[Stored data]
Start of Block

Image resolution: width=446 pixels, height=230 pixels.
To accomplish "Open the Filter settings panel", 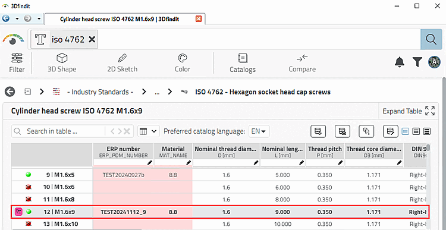I will 17,63.
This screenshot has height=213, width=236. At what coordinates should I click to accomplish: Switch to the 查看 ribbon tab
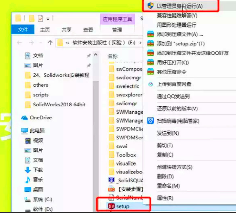pos(88,30)
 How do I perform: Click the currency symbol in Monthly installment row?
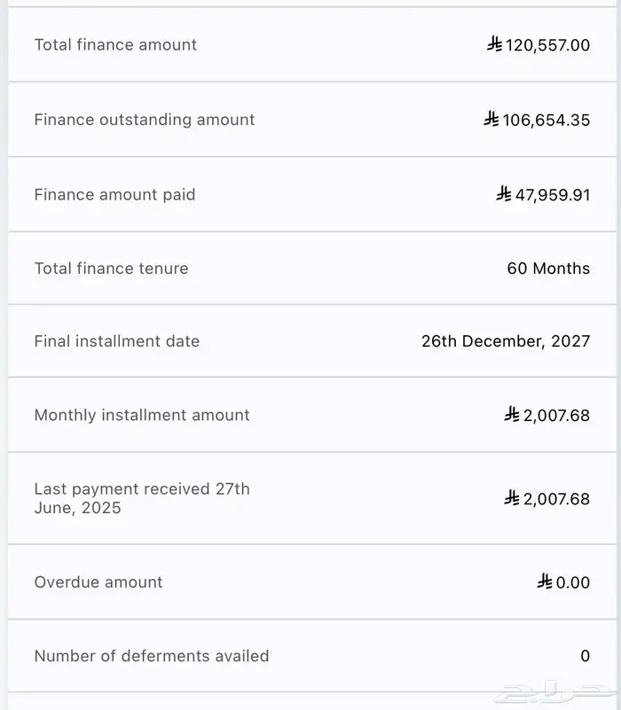(512, 414)
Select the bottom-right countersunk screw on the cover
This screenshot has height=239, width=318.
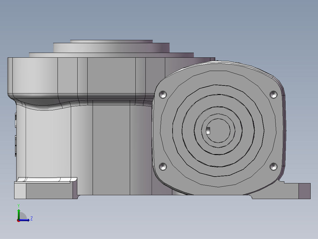click(x=274, y=167)
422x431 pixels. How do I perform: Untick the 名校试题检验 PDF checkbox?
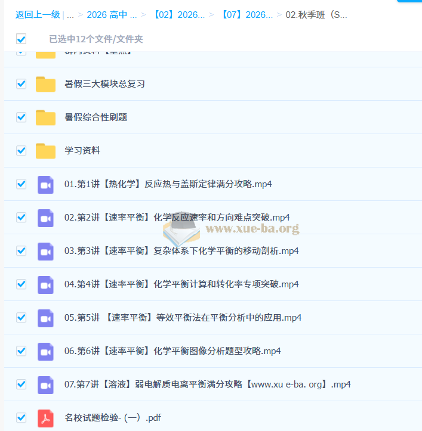coord(21,418)
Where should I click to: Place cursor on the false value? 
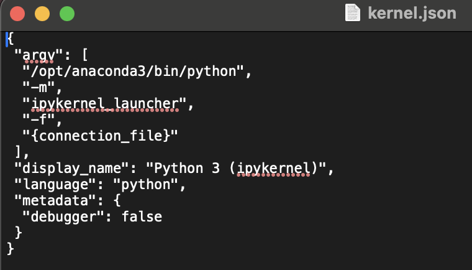coord(142,216)

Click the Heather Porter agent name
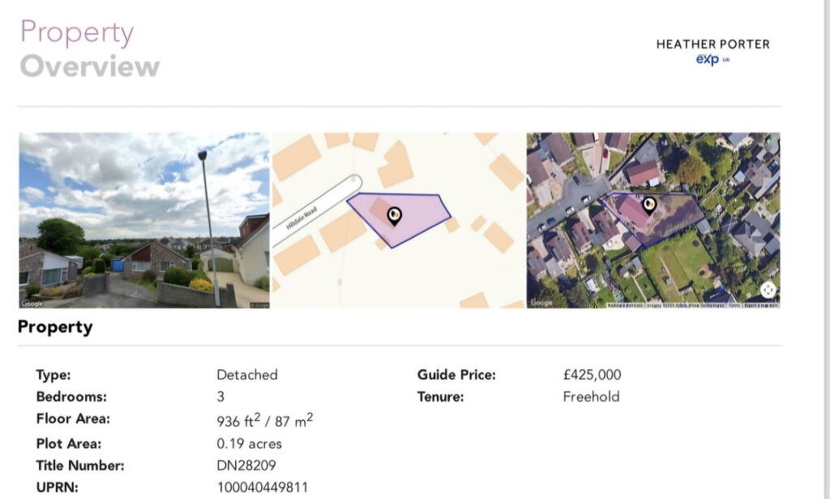(x=712, y=44)
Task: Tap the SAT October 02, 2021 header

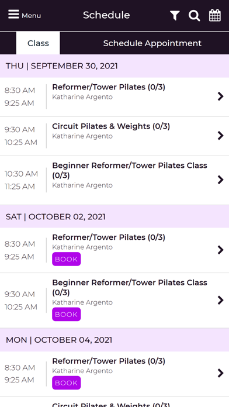Action: [x=115, y=217]
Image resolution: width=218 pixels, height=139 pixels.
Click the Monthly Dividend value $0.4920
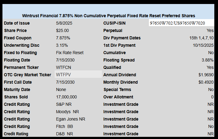[206, 82]
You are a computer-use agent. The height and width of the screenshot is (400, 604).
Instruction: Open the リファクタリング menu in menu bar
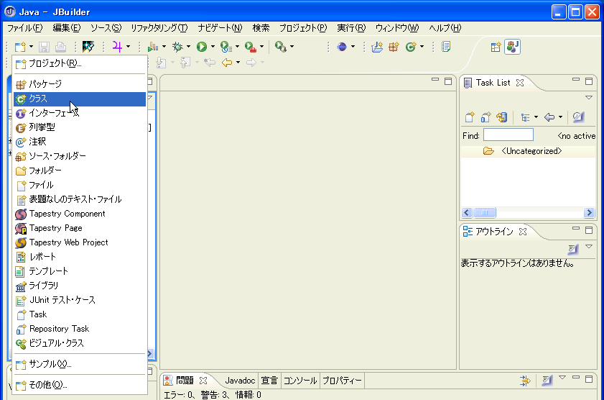pos(159,28)
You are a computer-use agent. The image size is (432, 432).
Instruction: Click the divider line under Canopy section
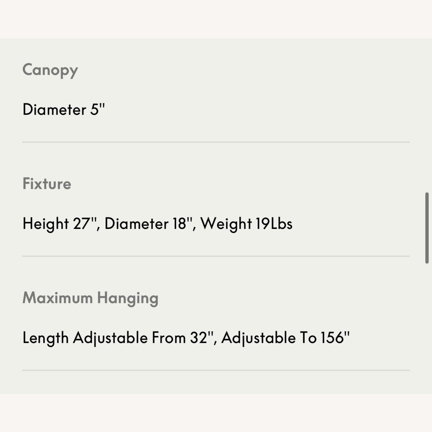pyautogui.click(x=216, y=142)
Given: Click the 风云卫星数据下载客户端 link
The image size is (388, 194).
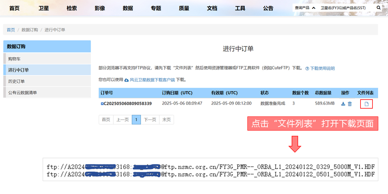Looking at the screenshot, I should click(152, 80).
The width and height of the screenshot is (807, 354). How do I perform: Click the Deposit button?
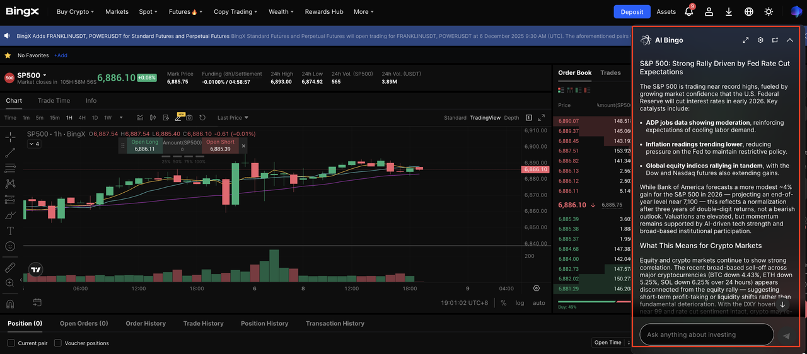click(x=632, y=12)
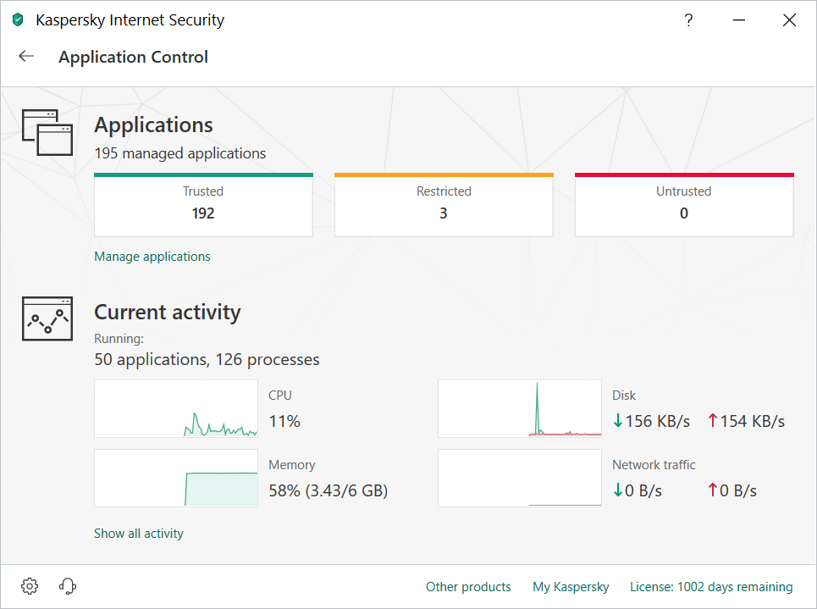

End of Block

TO DO. Please return every line in the data that includes the string "resolution".

OUTPUT OF THE TASK.
Image resolution: width=446 pixels, height=230 pixels.
Image resolution: width=218 pixels, height=139 pixels.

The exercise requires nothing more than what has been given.